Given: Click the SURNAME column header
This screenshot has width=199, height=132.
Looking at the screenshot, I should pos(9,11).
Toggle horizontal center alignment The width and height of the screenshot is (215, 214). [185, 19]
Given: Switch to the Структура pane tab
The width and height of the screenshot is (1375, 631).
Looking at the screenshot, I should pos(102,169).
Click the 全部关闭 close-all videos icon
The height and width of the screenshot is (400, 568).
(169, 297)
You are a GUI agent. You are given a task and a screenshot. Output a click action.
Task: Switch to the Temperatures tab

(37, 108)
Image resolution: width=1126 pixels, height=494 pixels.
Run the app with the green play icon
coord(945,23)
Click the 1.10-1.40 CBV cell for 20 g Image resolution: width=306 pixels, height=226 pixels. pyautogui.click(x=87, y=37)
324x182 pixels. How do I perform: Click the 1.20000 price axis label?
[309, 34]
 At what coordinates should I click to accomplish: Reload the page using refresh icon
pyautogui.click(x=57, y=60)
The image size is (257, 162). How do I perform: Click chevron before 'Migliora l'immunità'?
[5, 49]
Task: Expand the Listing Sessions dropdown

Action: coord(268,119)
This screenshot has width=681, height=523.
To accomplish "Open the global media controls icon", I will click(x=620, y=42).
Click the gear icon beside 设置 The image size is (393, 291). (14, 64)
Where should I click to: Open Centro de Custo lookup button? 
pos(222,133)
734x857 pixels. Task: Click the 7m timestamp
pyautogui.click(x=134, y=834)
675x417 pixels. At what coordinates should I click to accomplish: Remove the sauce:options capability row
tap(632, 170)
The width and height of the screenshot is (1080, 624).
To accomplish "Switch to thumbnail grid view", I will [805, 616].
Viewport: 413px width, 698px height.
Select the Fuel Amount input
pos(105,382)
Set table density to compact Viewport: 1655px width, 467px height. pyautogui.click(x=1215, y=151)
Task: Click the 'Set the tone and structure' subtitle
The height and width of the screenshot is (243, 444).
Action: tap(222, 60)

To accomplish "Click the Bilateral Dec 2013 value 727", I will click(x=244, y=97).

□ □ □ □

### DESCRIPTION OF THE TASK
Filter the listing above down to the lines that contain the word "Viewport".

### YOUR SOLUTION
Viewport: 413px width, 698px height.
Set table density to compact Viewport: 1655px width, 467px height. pyautogui.click(x=1215, y=151)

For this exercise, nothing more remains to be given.